Healthcare assistants back nursing home minimum staffing proposal

McKnight's Long Term Care News Danielle Brown, December 1, 2019


The National Association of Health Care Assistants is supporting a legislative proposal that would implement minimum staffing requirements for nursing homes. Nursing home providers have criticized the proposed bill.

The organization last week disclosed its support of the Quality Care for Nursing Home Residents Act (S.2943), which was introduced by Sen. Richard Blumenthal (D-CT) in November. Rep. Jan Schakowsky (D-IL) also introduced the proposal (H.R. 5216) in the House.

“No longer shall we accept being understaffed as a standard practice, all while claiming quality care is being provided.
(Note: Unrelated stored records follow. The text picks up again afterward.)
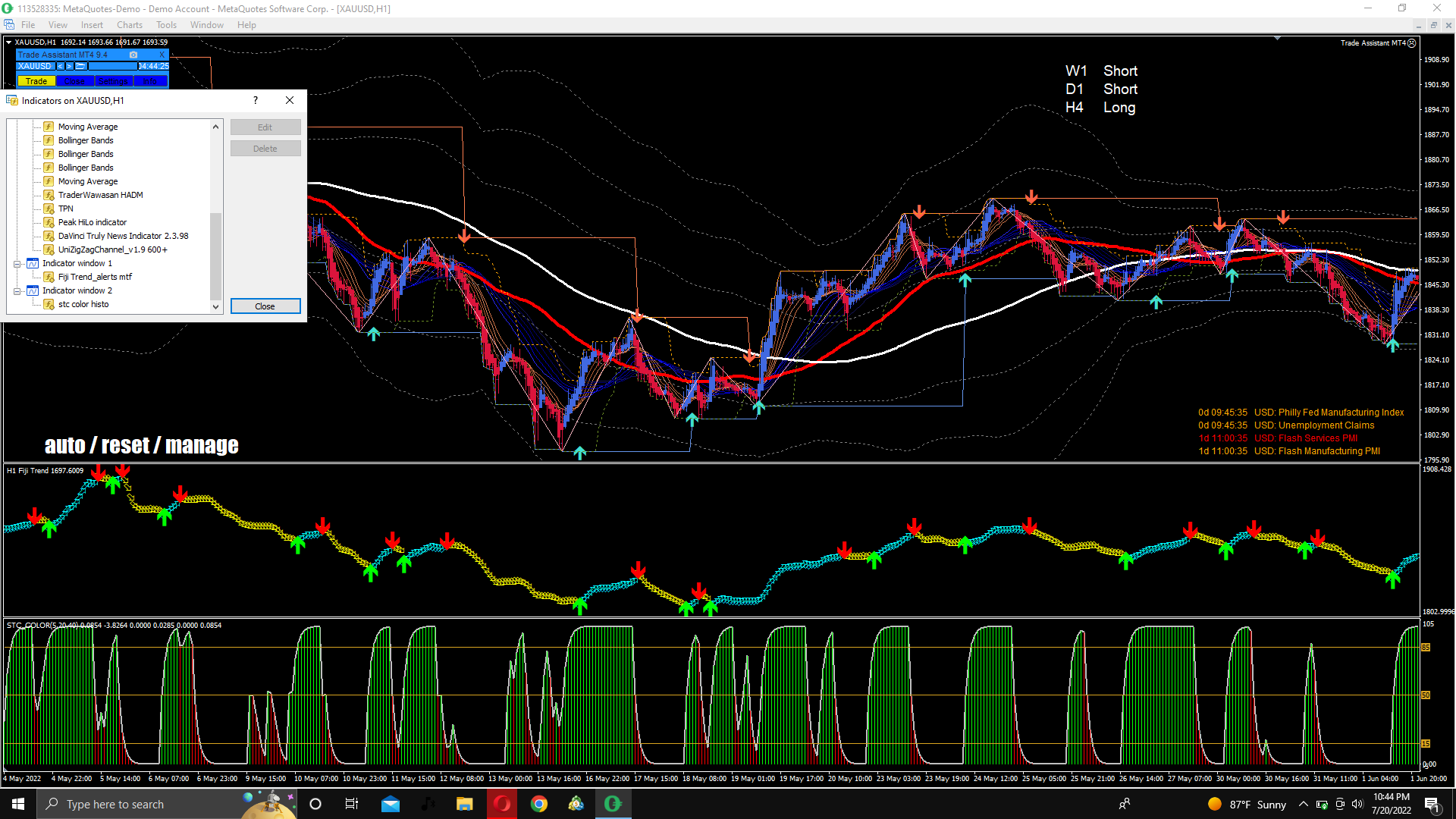Click the chart symbol dropdown triangle near XAUUSD,H1
The height and width of the screenshot is (819, 1456).
coord(8,42)
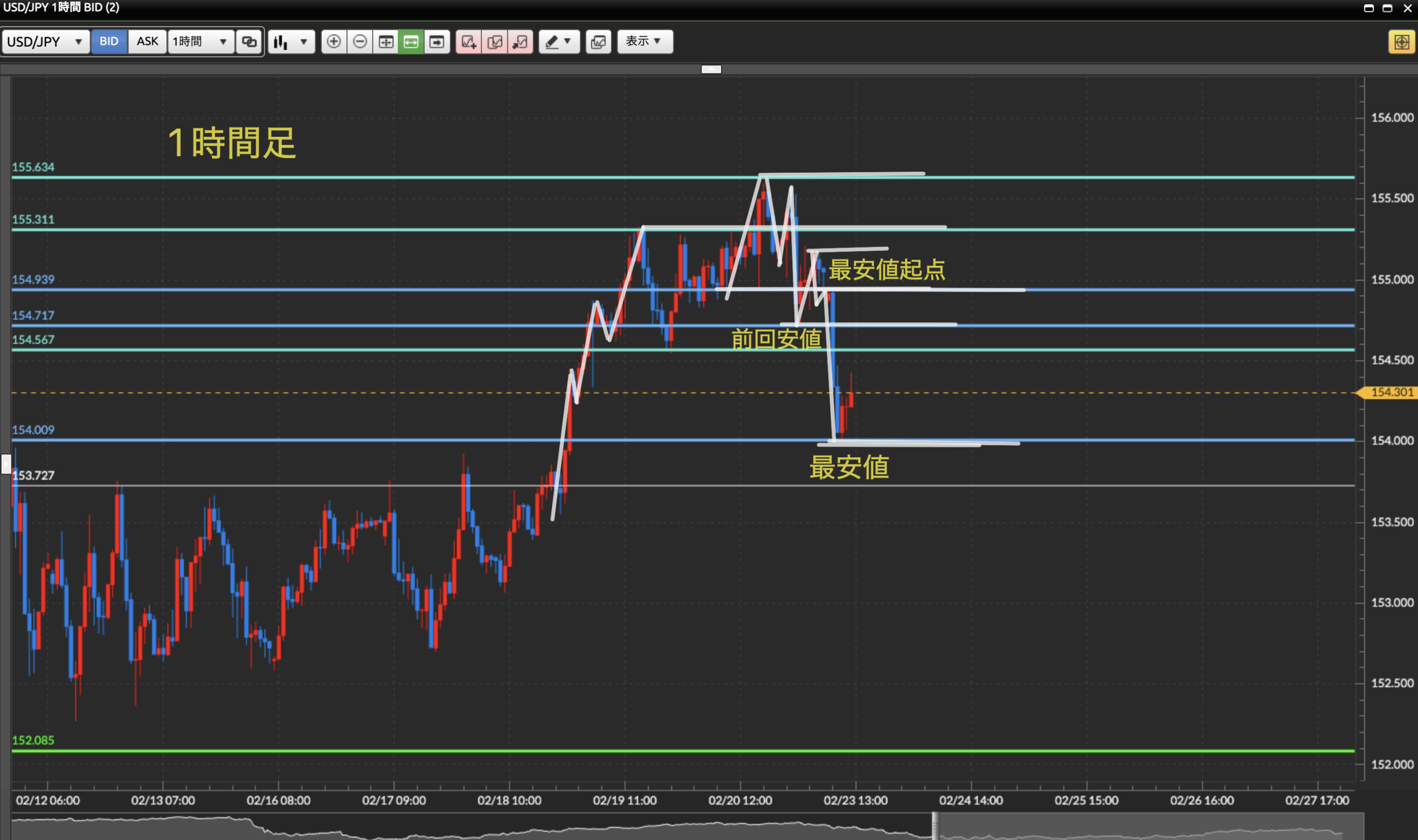Click the duplicate chart icon
Viewport: 1418px width, 840px height.
pos(495,42)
The needs of the residents are not being met and one reason is because sufficient staffing is not a requirement,” Dane Henning, NAHCA’s director of public policy, said in a statement.

“We are in the business of taking care of humans with humans; how can this not be the most important aspect, the paramount characteristic in providing quality care,” he added.

Facilities could be subject to up to $10,000 in fines per day for noncompliance under the proposal. It would also require facilities to disclose their nurse staffing levels, and implement administrative staffing requirements and whistleblower and resident protections.

The proposal received pushback from the American Health Care Association and Leading Age when it was first announced. The National Consumer Voice for Quality Long-Term Care commended it.

“There are many aspects to recruiting and retaining staff, in which NAHCA have become experts; however, there really is no incentive for providers to do so. Unlike those that oppose, NAHCA supports this staffing bill, with or without funding. This is necessary in providing quality care and is a given in this line of work. This bill does not arrive a second too soon,” Henning added.